Set down everything in the crack detection text from "Detection image sum" down to "criteria 2 and 3.", word for word.

DOCUMENT TEXT -
=-=-=-=-=

Training input, prediction target, and prediction for line pixel dropout threshold = 0.6, noise coefficient = 0.01, and minimum line magnitude = 0.01, 0.03, and 0.05

In the \({C}_{n}=0.05\) case for Fig. 6, the lowest line magnitude scenario (\(M=0.01\)) contains noise that is five times the minimum line magnitude. This could result in training input – target pairs where the target lines are mostly or completely obscured by noise, resulting in impossible to predict scenarios. This could have the effect of causing the model to have many false positives as it tries to match non-existent signals, or for the model to effectively be trained on less data. As the minimum line magnitude increases, the signal to noise ratio would increase, reducing these occurrences, and providing better detection certainty, which is consistent with the seen results.

The predictor had the poorest performance in Fig. 6 at \({C}_{n}=M=0.03\), which seems not to follow the previously mentioned trends. This could suggest another factor at play, potentially concerning the size or amount of noise inherent in the data.

The configuration that was the most consistent with the five evaluation criteria was \({\gamma =0.5, C}_{n}=0.03, M=0.05\). Figure 8 demonstrates the model’s ability to accurately detect cracking in non-seed, non-augmented images (criteria 4) while not having large amounts of false positives in the preceding and subsequent images.

Fig. 8
figure 8

Results from balanced predictor configuration, predicting crack locations at the timestep before, during, and after cracks

Multiplying the prediction mask with the input image creates a detection image for each timestep. This represents the detected cracks, as well as their magnitude. By summing each of these detection images, a plot is created which gives an overview of when in the process significant cracking occurs. A plot for the detection sums for the balanced model configuration can be seen in Fig. 9.

Fig. 9
figure 9

Detection image sum for each timestep for the balanced model configuration

Referring back to the previously stated performance criteria, we see that the model displays little to no false positives on images from the seed dataset (DIC timesteps 0 – 49) and images that are not expected to have cracking, and also not part of the seed dataset (DIC timesteps 50–99), satisfying criteria 2 and 3.

=-=-=-=-=

EXTRACTED MATERIAL -
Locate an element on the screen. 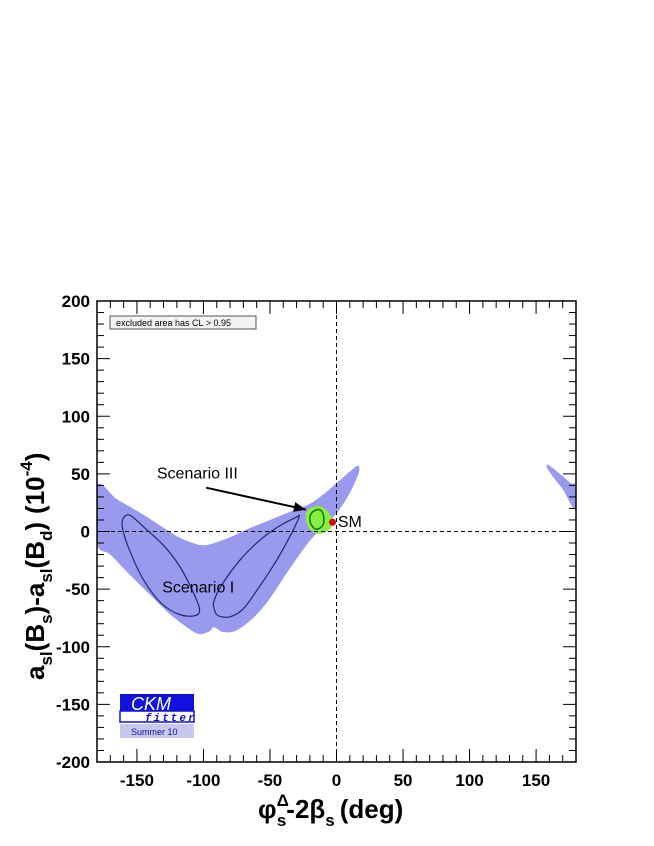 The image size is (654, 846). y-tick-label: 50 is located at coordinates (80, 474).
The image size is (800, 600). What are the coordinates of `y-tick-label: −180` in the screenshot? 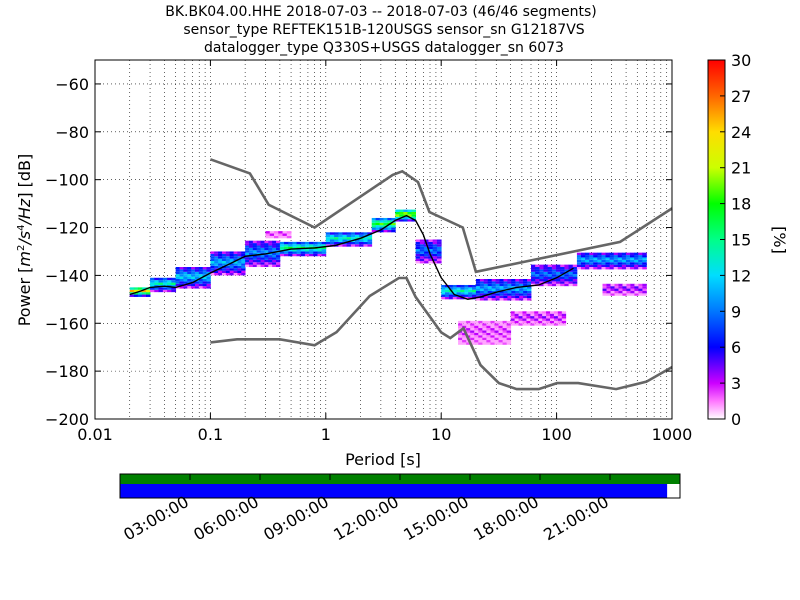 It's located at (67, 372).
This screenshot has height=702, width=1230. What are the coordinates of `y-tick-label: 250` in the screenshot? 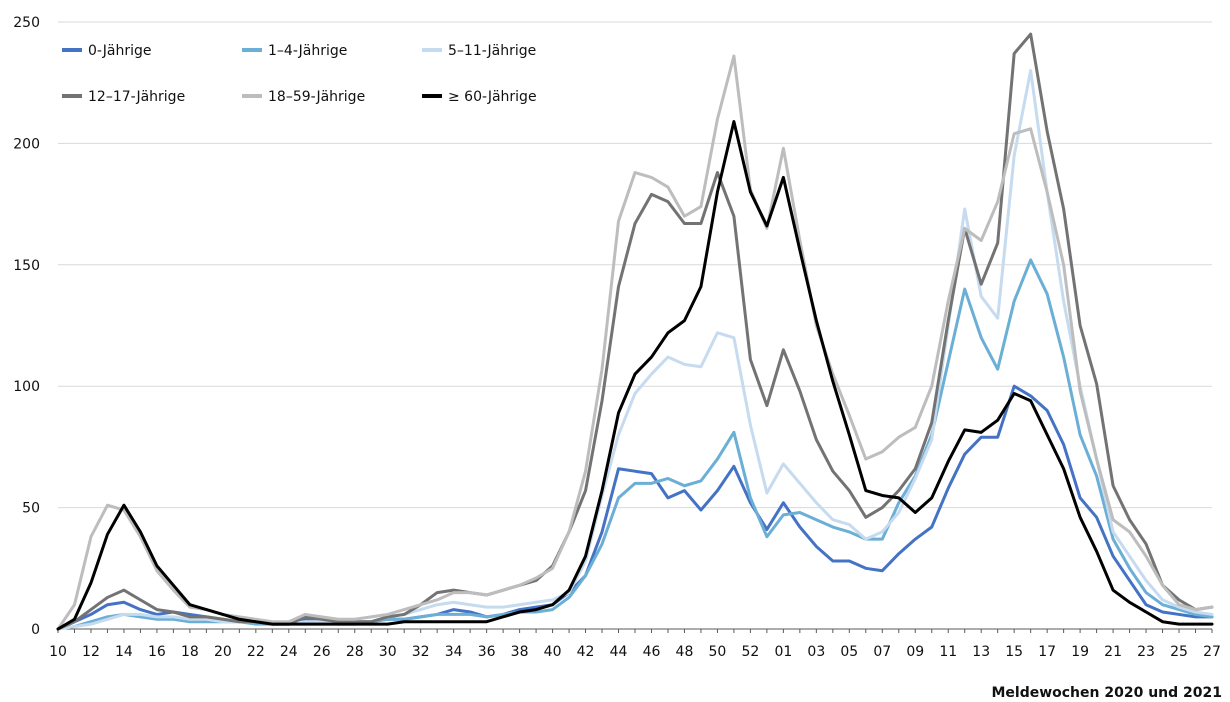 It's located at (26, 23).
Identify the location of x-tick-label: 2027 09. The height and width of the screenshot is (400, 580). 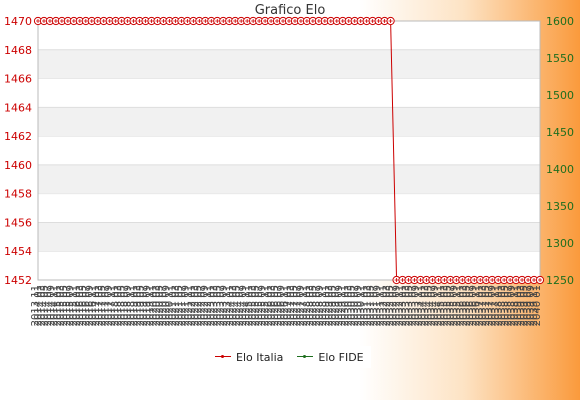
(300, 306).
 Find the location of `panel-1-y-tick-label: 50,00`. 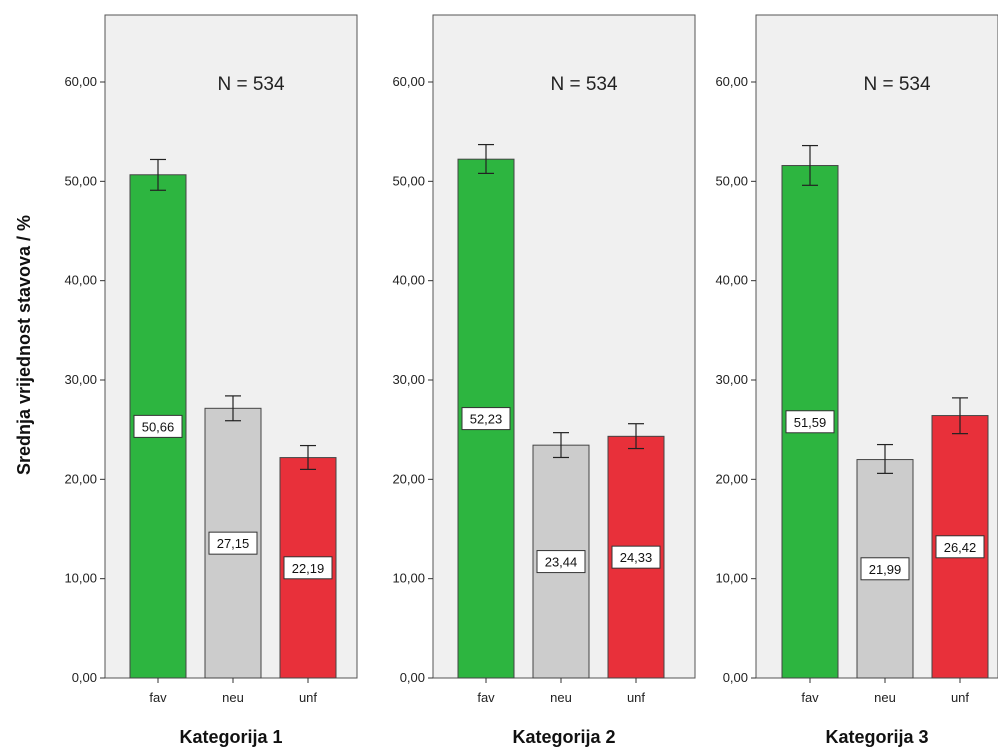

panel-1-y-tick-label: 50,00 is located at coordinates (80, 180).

=-=-=-=-=

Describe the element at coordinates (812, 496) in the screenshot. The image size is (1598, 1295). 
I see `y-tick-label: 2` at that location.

=-=-=-=-=

OUTPUT OF THE EXERCISE -
Detection image sum for each timestep for the balanced model configuration

Referring back to the previously stated performance criteria, we see that the model displays little to no false positives on images from the seed dataset (DIC timesteps 0 – 49) and images that are not expected to have cracking, and also not part of the seed dataset (DIC timesteps 50–99), satisfying criteria 2 and 3.